• _GOAL_
Edit the stretch from the start of the items through the line containing "(x=263, y=123)", replacing "Keyword" with "Search Term" and leaving everything else unchanged.

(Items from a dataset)
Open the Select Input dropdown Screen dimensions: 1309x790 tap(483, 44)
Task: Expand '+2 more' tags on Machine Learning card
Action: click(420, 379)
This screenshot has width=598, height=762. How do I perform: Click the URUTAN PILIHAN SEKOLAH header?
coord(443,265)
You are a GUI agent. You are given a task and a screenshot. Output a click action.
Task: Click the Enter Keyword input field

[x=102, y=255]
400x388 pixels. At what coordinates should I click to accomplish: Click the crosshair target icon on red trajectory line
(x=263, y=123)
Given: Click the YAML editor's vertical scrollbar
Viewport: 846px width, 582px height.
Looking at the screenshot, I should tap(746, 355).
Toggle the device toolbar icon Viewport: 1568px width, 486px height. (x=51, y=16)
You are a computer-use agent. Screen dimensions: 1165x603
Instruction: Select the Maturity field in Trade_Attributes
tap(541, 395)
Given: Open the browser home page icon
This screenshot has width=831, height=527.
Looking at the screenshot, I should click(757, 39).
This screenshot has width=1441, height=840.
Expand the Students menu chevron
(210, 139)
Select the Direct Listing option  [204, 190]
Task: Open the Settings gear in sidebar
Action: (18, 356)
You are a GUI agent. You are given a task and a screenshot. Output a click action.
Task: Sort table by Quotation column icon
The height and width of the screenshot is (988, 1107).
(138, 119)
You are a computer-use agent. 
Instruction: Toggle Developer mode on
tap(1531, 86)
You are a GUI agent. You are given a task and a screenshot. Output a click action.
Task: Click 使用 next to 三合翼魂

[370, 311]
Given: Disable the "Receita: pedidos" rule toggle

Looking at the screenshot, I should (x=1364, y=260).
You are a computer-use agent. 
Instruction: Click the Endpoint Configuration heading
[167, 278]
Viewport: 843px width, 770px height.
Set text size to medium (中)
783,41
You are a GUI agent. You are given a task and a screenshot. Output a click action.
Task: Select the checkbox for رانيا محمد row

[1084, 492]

• _SOLUTION FOR THIS PROBLEM_
Open the Select Input dropdown Screen dimensions: 1309x790 tap(483, 44)
Task: Expand '+2 more' tags on Machine Learning card
Action: click(420, 379)
This screenshot has width=598, height=762. How do I perform: Click the URUTAN PILIHAN SEKOLAH header?
coord(443,265)
You are a GUI agent. You are given a task and a screenshot. Output a click action.
Task: Click the Enter Search Term input field

[x=102, y=255]
400x388 pixels. At what coordinates should I click to accomplish: Click the crosshair target icon on red trajectory line
(x=263, y=123)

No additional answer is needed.